> DATASET ROWS
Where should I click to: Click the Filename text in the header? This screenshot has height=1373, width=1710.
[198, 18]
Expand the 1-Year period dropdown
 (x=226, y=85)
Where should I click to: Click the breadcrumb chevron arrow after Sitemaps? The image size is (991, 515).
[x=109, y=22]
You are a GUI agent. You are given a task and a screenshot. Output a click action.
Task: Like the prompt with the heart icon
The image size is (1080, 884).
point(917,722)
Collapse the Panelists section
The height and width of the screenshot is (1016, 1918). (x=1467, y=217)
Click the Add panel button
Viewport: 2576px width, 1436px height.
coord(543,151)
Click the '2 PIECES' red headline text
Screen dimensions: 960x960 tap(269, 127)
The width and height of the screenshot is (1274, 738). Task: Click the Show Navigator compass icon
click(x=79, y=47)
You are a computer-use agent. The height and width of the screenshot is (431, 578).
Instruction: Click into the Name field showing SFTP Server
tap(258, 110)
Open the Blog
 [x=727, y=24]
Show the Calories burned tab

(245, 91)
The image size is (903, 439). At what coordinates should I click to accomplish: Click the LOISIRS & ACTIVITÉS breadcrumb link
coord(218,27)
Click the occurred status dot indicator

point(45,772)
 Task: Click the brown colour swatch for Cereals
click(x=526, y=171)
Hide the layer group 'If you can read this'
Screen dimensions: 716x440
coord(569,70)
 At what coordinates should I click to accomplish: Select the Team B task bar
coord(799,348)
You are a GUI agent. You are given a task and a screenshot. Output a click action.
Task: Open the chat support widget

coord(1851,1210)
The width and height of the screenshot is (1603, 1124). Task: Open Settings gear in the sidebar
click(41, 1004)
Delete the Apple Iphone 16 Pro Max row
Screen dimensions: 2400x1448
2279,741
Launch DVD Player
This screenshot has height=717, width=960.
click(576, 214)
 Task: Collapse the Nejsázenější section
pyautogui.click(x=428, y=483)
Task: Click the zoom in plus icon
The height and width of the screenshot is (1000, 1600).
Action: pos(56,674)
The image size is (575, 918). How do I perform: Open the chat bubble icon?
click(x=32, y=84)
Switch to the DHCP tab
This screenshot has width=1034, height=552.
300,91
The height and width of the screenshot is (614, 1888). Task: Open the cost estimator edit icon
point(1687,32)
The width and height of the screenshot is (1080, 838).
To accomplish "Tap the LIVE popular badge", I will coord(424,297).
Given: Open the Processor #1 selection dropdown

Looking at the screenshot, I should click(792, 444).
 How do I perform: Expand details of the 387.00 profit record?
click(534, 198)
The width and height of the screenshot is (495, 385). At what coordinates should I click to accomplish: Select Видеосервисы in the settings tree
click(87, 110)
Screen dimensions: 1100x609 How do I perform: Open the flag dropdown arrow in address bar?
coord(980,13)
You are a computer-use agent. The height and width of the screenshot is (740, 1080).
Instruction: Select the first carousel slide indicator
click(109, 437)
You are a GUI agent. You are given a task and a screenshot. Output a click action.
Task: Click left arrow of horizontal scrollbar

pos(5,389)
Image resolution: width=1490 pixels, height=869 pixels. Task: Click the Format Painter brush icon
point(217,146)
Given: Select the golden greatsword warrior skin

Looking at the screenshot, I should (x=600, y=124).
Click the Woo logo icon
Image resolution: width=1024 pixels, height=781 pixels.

> WHAT IS EXPECTED
Repeat every one of the entries above word for word.

> SOLUTION FOR THIS TASK
Where should I click to: Click the Filename text in the header? This screenshot has height=1373, width=1710.
[198, 18]
Expand the 1-Year period dropdown
 (x=226, y=85)
Where should I click to: Click the breadcrumb chevron arrow after Sitemaps? The image size is (991, 515).
[x=109, y=22]
You are a GUI agent. You are given a task and a screenshot. Output a click action.
Task: Like the prompt with the heart icon
The image size is (1080, 884).
point(917,722)
Collapse the Panelists section
The height and width of the screenshot is (1016, 1918). (x=1467, y=217)
Click the Add panel button
Viewport: 2576px width, 1436px height.
coord(543,151)
Click the '2 PIECES' red headline text
Screen dimensions: 960x960 tap(269, 127)
The width and height of the screenshot is (1274, 738). Task: Click the Show Navigator compass icon
click(x=79, y=47)
You are a computer-use agent. The height and width of the screenshot is (431, 578).
Instruction: Click into the Name field showing SFTP Server
tap(258, 110)
Open the Blog
 [x=727, y=24]
Show the Calories burned tab

(245, 91)
The image size is (903, 439). At what coordinates should I click to accomplish: Click the LOISIRS & ACTIVITÉS breadcrumb link
coord(218,27)
Click the occurred status dot indicator

point(45,772)
 Task: Click the brown colour swatch for Cereals
click(x=526, y=171)
Hide the layer group 'If you can read this'
Screen dimensions: 716x440
coord(569,70)
 At what coordinates should I click to accomplish: Select the Team B task bar
coord(799,348)
You are a GUI agent. You are given a task and a screenshot. Output a click action.
Task: Open the chat support widget

coord(1851,1210)
The width and height of the screenshot is (1603, 1124). Task: Open Settings gear in the sidebar
click(41, 1004)
Delete the Apple Iphone 16 Pro Max row
Screen dimensions: 2400x1448
2279,741
Launch DVD Player
This screenshot has height=717, width=960.
click(576, 214)
 Task: Collapse the Nejsázenější section
pyautogui.click(x=428, y=483)
Task: Click the zoom in plus icon
The height and width of the screenshot is (1000, 1600).
Action: pos(56,674)
The image size is (575, 918). How do I perform: Open the chat bubble icon?
click(x=32, y=84)
Switch to the DHCP tab
This screenshot has width=1034, height=552.
300,91
The height and width of the screenshot is (614, 1888). Task: Open the cost estimator edit icon
point(1687,32)
The width and height of the screenshot is (1080, 838).
To accomplish "Tap the LIVE popular badge", I will coord(424,297).
Given: Open the Processor #1 selection dropdown

Looking at the screenshot, I should click(792, 444).
 How do I perform: Expand details of the 387.00 profit record?
click(534, 198)
The width and height of the screenshot is (495, 385). At what coordinates should I click to accomplish: Select Видеосервисы in the settings tree
click(87, 110)
Screen dimensions: 1100x609 How do I perform: Open the flag dropdown arrow in address bar?
coord(980,13)
You are a computer-use agent. The height and width of the screenshot is (740, 1080).
Instruction: Select the first carousel slide indicator
click(109, 437)
You are a GUI agent. You are given a task and a screenshot. Output a click action.
Task: Click left arrow of horizontal scrollbar

pos(5,389)
Image resolution: width=1490 pixels, height=869 pixels. Task: Click the Format Painter brush icon
point(217,146)
Given: Select the golden greatsword warrior skin

Looking at the screenshot, I should (x=600, y=124).
Click the Woo logo icon
Image resolution: width=1024 pixels, height=781 pixels.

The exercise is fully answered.